The Roaring Twenties
Everyone has heard of The Roaring Twenties, as well as the Great Depression which followed, but did you know that this was also the result of a bubble? Back in the 1920s, the economy was thriving following WWI. With new administration policies (such as an extension of free trade, the implementation of anti-inflation measures, and fewer antitrust laws), worker productivity and innovation soared.
However, as it turned out, there was a dark side to this incredible growth. The actual impetus was related to the growing use of leverage, by both corporations and individuals. Consumer credit was great for encouraging new purchases, but it also led to mounting debt for many. It was also used for the purchase of stocks, and investors set their sights on margin loans to invest in emerging technologies.
September 03, 1929, signaled the stock market’s 52-week high, and just like that, the bubble slowly started to deflate.
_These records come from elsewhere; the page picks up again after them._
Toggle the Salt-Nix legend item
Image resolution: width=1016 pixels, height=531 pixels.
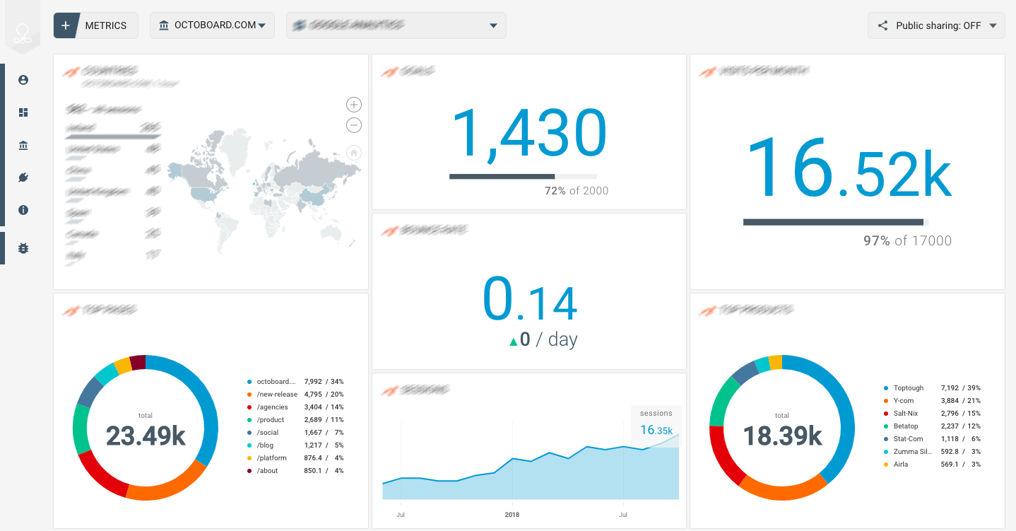907,414
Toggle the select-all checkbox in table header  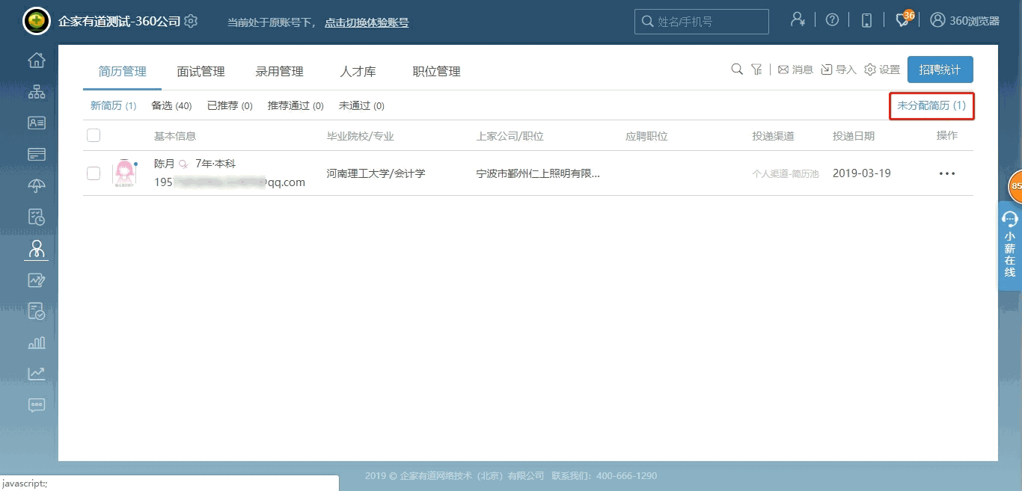(94, 135)
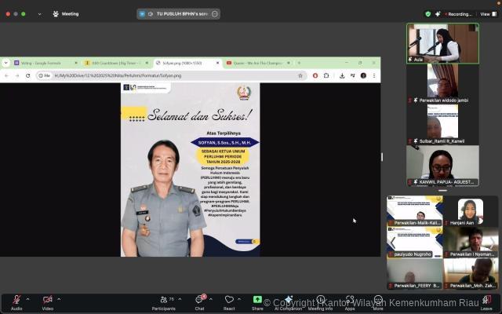Open options for TU PUSLUH BPHN's screen
This screenshot has height=314, width=502.
(215, 13)
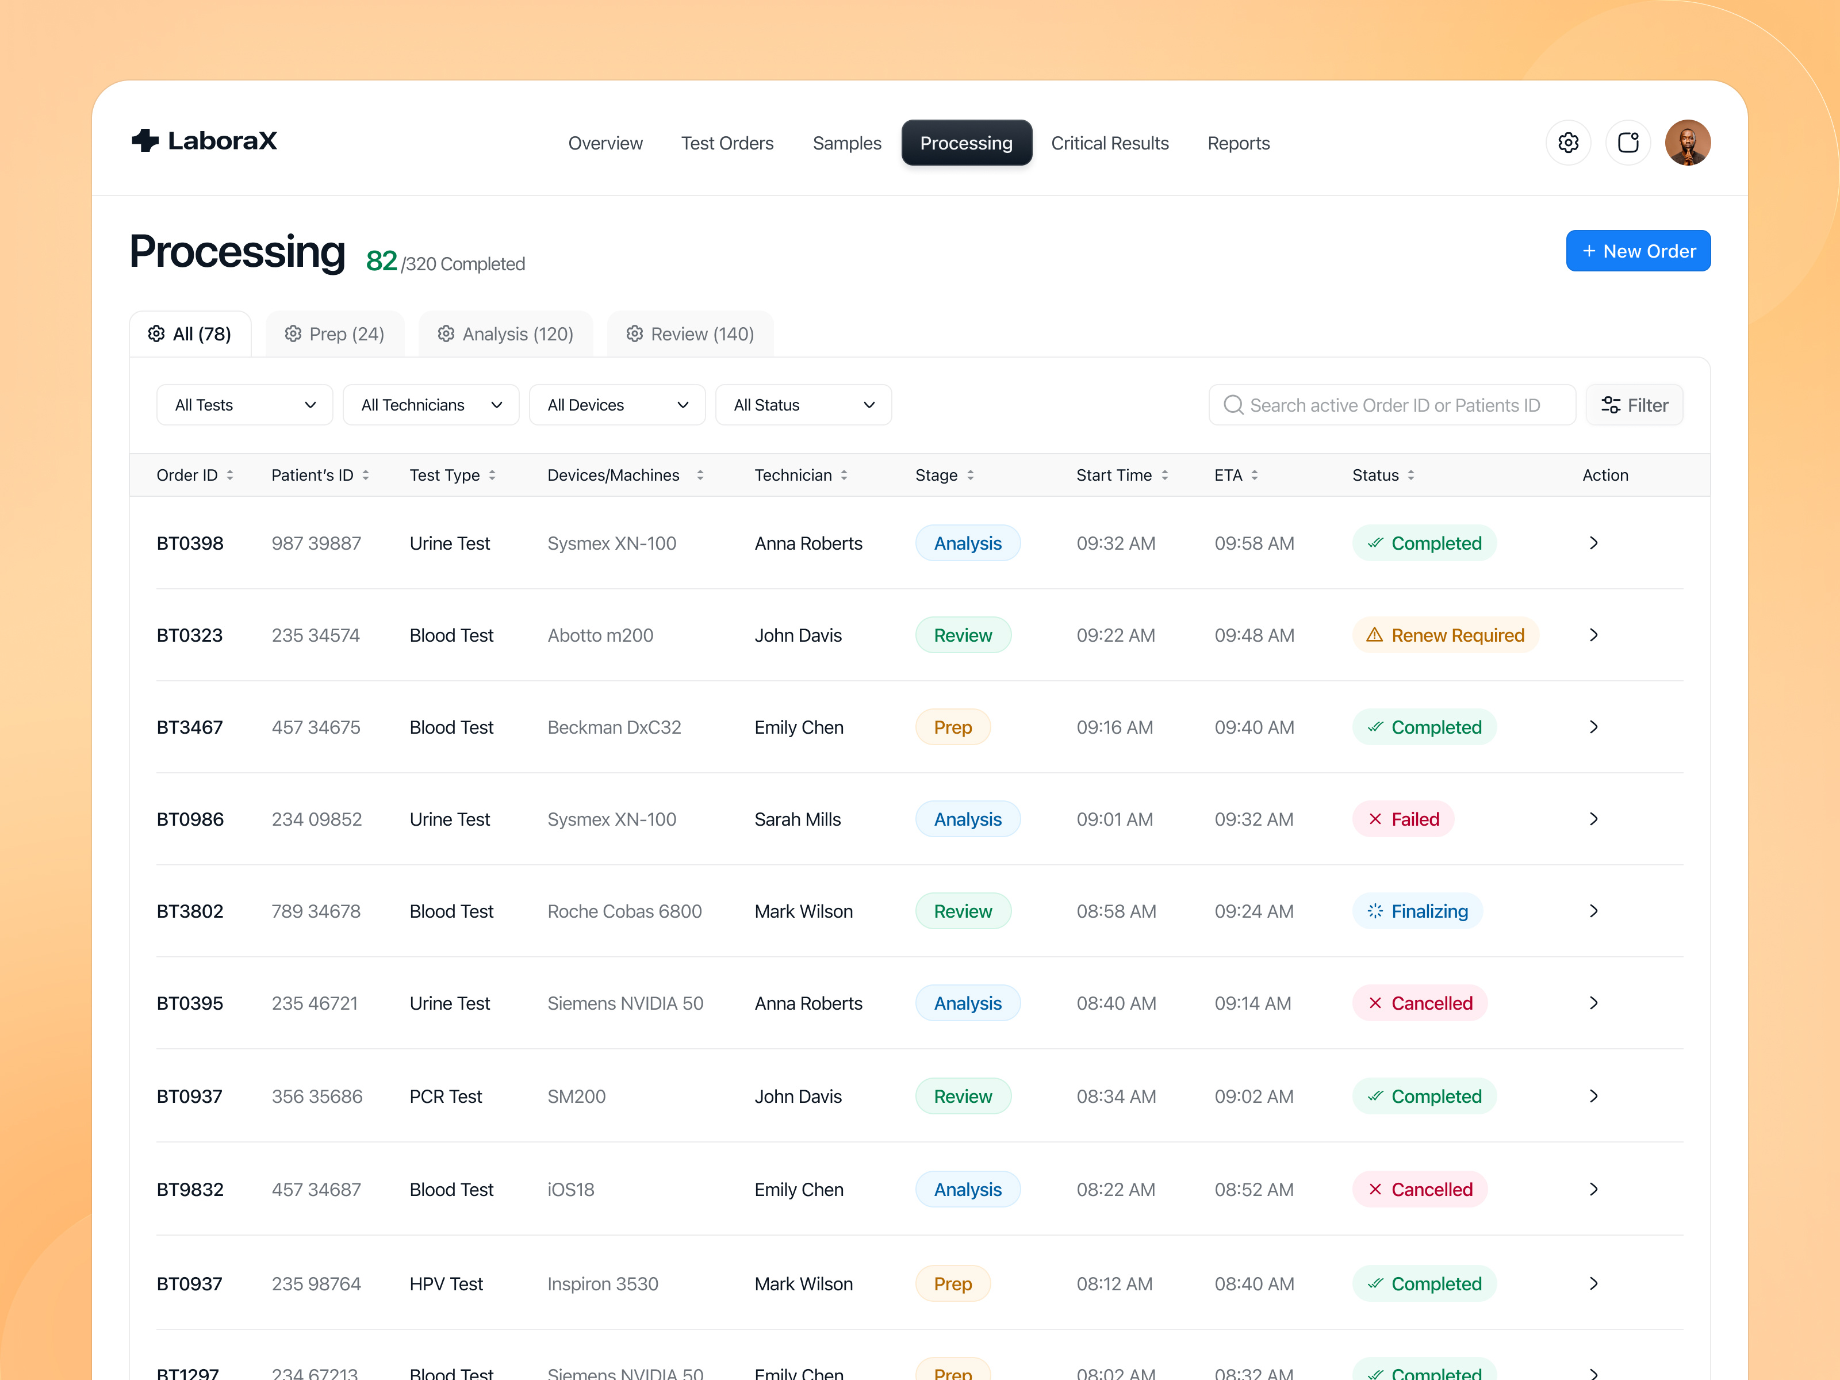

The pop itself happened on October 24th — nearly a month later — a day that went down in history books as “Black Thursday.” As a result of the panic, nearly 13 million shares were traded. The rest, as they say, was history.
The US Housing Crisis
Finally, one of the most recent bubbles occurred back in the late 2000s. Many investors in the United States turned their attention to real estate. They were innocently naive and misguided, as they had mistakenly believed that this was a much safer class of assets. After all, real estate was a tangible asset, and everyone needed a home, right?
Housing prices soared between 1996 and 2006, nearly doubling. However, even as these prices increased, signs started to point toward instability. While many people became incredibly wealthy during this timeframe, these weren’t necessarily honest gains. There was an appalling glut of mortgage fraud and many people tried to capitalize on flipping properties, all of which were purchased with subprime lending.
This continued until right about 2006, when a seemingly inevitable slide led to nearly all homes in the United States losing a third of their value by 2009. The housing bubble had popped, and all of the mortgage-backed securities crumbled, too. The shockwaves of this bubble breaking were felt around the globe, leading to a serious recession that undoubtedly rivaled the Great Depression.
Are We In the Black?
There’s no real rhyme or reason to today’s almost jubilant stock market. Meme stocks seem to be the gold standard, fresh-faced investors are gaining the upper hand, and we’re seeing a new generation of day traders competing with the buy-and-hold demographic. Does this necessarily mean that we’re in a bubble, though? While that still remains to be seen, one thing is for certain: Now isn’t the time to short … but that day may be coming sooner than you realize.